Легенда об Уленшпигеле и Ламме Гудзаке

22
18
20
22
24
26
28
30

— На лицевой стороне — император Карл в панцире и шлеме, в одной руке меч, в другой жалкенький земной шарик, — ишь какую важность на себя напустил! Божией милостью император Римский, король Испанский, и прочая, и прочая, и прочая! И в самом деле, он милостив к нашим краям, этот броненосный император. А на оборотной стороне — щит, на котором выбиты гербы его герцогств, графств и других владений и вытиснены прекрасные слова: Da mihi virtutem contra hastes tuos. (Пошли мне твердость духа в борьбе с врагами твоими.) И он правда был тверд в борьбе с реформатами[67] — отобрал у них все имущество и наложил на него лапу. Эх, будь я императором Карлом, я бы для всех людей начеканил флоринов, и все бы разбогатели, и никто бы ничего не делал.

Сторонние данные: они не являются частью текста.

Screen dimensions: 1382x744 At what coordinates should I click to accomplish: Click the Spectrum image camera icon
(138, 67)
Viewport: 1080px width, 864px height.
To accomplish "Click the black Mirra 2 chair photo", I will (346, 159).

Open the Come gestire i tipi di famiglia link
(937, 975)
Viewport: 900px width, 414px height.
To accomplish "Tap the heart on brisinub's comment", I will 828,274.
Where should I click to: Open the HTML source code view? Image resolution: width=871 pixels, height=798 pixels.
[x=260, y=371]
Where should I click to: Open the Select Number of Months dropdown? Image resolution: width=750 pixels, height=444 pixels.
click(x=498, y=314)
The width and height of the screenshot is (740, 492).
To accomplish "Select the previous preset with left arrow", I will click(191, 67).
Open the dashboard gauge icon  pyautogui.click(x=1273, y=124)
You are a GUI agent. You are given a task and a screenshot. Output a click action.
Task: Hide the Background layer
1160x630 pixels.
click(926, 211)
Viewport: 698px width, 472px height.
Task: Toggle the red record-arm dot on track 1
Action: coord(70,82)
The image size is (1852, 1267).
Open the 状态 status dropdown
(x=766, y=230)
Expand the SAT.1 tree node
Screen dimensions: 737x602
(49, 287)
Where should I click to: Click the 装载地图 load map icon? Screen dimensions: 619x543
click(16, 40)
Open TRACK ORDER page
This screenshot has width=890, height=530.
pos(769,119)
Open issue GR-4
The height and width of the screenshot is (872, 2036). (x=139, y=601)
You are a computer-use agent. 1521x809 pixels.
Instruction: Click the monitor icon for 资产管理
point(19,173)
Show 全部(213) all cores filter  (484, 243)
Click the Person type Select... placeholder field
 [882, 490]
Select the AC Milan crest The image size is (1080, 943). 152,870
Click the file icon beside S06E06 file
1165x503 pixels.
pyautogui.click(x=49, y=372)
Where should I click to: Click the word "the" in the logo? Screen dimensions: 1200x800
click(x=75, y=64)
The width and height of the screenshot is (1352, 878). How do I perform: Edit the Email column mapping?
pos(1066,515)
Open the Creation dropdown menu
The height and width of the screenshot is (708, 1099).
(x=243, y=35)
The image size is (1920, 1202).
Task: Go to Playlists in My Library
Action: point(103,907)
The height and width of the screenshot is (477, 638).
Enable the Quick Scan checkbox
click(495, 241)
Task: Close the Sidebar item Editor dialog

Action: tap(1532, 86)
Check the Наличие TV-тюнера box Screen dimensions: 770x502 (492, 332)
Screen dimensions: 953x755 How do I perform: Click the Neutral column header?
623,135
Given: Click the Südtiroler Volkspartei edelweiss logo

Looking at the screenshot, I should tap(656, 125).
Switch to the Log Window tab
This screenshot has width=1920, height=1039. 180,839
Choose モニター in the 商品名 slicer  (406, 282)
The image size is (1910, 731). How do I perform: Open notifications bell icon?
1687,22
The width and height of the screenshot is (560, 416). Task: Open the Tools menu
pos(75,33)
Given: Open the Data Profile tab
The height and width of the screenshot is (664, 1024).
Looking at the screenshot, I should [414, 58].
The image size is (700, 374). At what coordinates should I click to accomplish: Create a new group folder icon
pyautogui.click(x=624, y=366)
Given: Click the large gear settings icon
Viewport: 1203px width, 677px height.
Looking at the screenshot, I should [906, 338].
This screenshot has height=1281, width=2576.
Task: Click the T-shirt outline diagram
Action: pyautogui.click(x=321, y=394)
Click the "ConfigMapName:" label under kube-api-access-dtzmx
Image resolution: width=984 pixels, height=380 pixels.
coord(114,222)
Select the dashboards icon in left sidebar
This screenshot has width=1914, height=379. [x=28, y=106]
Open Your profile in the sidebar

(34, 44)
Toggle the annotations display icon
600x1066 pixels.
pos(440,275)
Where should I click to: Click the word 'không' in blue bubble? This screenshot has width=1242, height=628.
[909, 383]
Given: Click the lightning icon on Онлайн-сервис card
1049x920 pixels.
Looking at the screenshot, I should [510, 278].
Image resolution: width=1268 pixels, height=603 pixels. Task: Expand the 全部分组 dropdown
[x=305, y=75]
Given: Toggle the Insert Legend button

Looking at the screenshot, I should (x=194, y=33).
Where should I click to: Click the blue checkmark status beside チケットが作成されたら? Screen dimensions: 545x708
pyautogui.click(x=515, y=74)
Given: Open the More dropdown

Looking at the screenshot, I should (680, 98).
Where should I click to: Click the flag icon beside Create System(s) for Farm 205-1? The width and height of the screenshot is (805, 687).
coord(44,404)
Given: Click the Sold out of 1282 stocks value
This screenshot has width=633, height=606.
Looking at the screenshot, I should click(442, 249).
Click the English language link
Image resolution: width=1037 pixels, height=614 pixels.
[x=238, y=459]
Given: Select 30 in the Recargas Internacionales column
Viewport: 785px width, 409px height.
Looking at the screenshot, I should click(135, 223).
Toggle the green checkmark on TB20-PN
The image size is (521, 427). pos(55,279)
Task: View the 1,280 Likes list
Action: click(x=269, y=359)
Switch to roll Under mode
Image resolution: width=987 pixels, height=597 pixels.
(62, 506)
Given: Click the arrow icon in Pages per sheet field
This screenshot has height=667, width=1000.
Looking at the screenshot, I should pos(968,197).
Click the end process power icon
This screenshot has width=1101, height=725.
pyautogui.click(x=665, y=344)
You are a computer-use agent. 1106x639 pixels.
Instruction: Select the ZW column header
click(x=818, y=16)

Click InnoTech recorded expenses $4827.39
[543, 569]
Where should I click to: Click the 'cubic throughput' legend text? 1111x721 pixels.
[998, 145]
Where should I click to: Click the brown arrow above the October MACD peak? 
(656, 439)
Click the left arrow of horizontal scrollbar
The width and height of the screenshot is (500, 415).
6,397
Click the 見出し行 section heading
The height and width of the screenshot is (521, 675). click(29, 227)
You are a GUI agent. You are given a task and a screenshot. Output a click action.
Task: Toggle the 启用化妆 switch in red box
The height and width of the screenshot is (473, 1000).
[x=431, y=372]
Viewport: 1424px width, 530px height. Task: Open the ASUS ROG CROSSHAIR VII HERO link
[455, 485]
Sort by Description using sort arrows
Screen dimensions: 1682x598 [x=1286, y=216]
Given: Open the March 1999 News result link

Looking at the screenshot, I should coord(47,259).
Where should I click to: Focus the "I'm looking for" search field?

Сколько ни любовался Уленшпигель своими красивыми монетами, а все же они под стук кружек и звон бутылок угодили в Страну мотовства.

40

Когда Уленшпигель в своем алом шелковом наряде появился на крыше, он не заметил Неле, с улыбкой глядевшую на него из толпы. Она жила в это время в Боргерхауте, под Антверпеном, и, узнав, что какой-то шут собирается летать в присутствии короля Филиппа, решила, что это, уж верно, не кто иной, как ее дружок Уленшпигель.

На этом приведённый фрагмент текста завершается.